Tradition Today: O Hanukka!

Secular, religious, Zionist, cultural Jews all can feel a part of this holiday.

Hanukka (photo credit: courtesy)
Hanukka
(photo credit: courtesy)
This week world Jewry is celebrating the holiday that everyone loves – Hanukka. Secular, religious, Zionist, cultural Jews all can feel a part of this holiday. Children like the legend of the oil, the sevivon and the gifts. The lighting of lights is easy, beautiful and inspiring. Who can resist sufganiyot and levivot? And the nicest thing is that there are really no prohibitions connected to it and the one mitzva there is, the lighting of the hanukkia, is really quite simple. Much easier than building a succa or koshering the house for Pessah. Isn’t it nice to have an occasion when all Jews can agree on something and celebrate together no matter what they believe or do not believe?
My favorite recollection about celebrating Hanukka goes back some 20 years to the beginning of the restoration of Jewish life in the Soviet Union. My wife and I were sent by the State of Israel on a mission to help encourage a partnership with newly emerging Jewish schools. This was not my first time there, but the previous visit had been in the mid-1970s when suppression of Judaism was at its height. It was difficult for me to grasp the fact that now everything was in the open. No longer did I have to hide the fact that we lived in Israel, or attend secret meetings, or speak only in open places, or use magic slates that could be quickly erased. No longer did I have to worry that my room was bugged – which it always was – or that I was being followed by the KGB – which I always was.
Among the places that we visited was Riga, where I had been before. Only now instead of clandestine meetings in a home, I was openly visiting a Jewish school and giving a lecture on Hanukka in a public place. I still have the poster on the wall in my study which announces a lecture called “O Hanukka!” in Cyrillic.
The highlight of the visit was speaking at the first Hanukka celebration in that Jewish school to be held since the school had been closed at the beginning of World War II. The school had remained closed and been turned into a residence during the Nazi and Soviet eras. Now the city of Riga had returned the same building to the Jewish community. In the very same rooms where their grandparents may have studied 50 years earlier, Jewish youngsters were studying Judaism openly. Incidentally they were also learning five languages – Hebrew, Yiddish, English, Latvian and Russian – and doing it well.
At the Hanukka assembly I spoke to them in Hebrew and presented them with a gift on behalf of the State of Israel. We lit the hanukkia and recited the sheheheyanu blessing – giving thanks that we had lived to see the first such lighting in that building in 50 years. I doubt if there was a dry eye in the auditorium.

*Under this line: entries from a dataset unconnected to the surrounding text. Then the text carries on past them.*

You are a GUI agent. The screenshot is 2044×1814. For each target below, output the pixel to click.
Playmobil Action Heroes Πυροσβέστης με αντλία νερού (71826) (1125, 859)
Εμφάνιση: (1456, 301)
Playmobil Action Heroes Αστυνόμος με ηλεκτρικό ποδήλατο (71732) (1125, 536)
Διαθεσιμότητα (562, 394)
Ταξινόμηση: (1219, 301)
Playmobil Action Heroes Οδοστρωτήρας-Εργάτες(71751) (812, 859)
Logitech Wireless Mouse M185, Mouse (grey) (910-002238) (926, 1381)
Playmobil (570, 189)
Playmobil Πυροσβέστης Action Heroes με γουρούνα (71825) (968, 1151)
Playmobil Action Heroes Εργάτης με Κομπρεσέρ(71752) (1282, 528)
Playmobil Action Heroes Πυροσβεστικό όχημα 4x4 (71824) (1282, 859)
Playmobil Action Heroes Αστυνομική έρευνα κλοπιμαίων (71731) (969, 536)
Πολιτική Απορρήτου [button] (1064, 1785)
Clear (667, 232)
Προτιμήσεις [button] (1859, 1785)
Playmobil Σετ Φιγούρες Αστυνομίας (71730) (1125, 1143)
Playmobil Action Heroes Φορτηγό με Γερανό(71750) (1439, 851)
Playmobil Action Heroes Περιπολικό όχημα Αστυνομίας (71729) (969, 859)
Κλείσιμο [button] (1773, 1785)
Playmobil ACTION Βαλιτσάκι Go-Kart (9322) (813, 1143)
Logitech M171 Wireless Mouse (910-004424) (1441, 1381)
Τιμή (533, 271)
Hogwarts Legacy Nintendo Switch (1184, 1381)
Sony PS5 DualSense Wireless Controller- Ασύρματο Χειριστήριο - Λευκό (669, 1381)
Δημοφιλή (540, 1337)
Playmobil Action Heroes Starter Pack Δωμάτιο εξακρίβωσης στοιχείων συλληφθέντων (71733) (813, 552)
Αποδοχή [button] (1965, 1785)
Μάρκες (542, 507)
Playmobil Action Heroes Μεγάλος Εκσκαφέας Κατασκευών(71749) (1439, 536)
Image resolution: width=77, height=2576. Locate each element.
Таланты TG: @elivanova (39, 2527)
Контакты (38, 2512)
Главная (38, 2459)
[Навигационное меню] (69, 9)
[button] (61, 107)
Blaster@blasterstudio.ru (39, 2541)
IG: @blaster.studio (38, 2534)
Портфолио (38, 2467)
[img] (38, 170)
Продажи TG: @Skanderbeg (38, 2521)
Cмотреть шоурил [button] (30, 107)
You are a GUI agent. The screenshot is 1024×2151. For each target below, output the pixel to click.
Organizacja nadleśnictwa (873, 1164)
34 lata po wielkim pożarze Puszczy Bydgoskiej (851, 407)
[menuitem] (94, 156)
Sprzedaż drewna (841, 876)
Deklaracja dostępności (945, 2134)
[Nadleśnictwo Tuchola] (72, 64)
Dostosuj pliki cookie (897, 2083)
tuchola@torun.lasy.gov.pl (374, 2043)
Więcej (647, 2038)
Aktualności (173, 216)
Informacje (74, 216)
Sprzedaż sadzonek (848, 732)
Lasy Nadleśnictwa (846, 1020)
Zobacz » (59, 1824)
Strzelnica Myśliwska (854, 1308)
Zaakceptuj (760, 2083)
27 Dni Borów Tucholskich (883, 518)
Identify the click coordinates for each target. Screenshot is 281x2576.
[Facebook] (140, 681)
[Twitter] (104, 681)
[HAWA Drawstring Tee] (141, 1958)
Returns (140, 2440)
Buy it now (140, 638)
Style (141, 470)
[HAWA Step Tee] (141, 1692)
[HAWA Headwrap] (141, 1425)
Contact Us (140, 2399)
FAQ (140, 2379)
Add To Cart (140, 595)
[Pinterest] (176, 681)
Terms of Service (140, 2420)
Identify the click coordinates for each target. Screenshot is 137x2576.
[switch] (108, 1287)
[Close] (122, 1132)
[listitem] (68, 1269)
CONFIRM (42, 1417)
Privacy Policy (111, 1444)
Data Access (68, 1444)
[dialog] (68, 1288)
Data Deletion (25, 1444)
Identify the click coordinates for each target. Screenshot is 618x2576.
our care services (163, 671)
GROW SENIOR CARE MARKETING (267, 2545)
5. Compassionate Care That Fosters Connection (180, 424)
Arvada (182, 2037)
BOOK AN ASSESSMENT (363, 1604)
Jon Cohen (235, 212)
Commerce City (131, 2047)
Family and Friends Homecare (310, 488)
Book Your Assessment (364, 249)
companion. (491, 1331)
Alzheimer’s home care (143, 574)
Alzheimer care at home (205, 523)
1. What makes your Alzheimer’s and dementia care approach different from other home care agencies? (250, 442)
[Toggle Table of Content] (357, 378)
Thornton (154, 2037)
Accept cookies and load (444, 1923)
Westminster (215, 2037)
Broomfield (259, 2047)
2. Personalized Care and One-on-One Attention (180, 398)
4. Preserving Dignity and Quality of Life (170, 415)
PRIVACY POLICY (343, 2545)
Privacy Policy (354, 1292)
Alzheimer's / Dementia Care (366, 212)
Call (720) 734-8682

My wife and I will think of that this year when lighting our hanukkia, as we do every year. It seems to me to be particularly appropriate because there is much in common between the story of Hanukka and the struggle that Soviet Jews went through to attain that moment. Hanukka is the first holiday that is based on a struggle for religious liberty, for the right of Jews to be Jews and observe their religion freely. The Egyptians had enslaved the Israelites because they wanted to make use of them, not because they opposed the observance of the Israelite religion. The Babylonians destroyed the Temple and exiled the Jews because of purely political reasons connected to power struggles between great nations in that area, not because they opposed the worship of the Jewish God.
But the actions of the Syrian Greeks were an attempt to Hellenize the Jewish people. The last straw was forbidding Jews to observe the Torah and forcing them to change their religious observances in accord with Hellenistic beliefs. There were also those among the Jews who wished to adopt Hellenism and thus collaborated with the Syrians.
So too in the Soviet Union. Yes, there was anti-Semitism, although not officially, but more importantly there was an attempt to wipe our Judaism as such, both the religion and the culture. Thus no Jewish education was permitted and those who observed religious rites were discriminated against. At the same time there were Jews who believed in communism and went along with it.
The victory over the Greeks was a victory for Judaism and for freedom of religion. So too the victory over the Soviet Union was a victory for Judaism, for the Jewish religion and for Jewish education. The Hanukka lights, therefore, remind us not only of what happened bayamim hahem “in those days” of the Maccabees, but also what happened uvazman hazeh “and in this time,” in the era of Soviet oppression. The light of Judaism burns on not only for eight days but for thousands of years.
The writer is the head of the Rabbinical Court of the Masorti Movement and author of several books, the most recent being Entering Torah.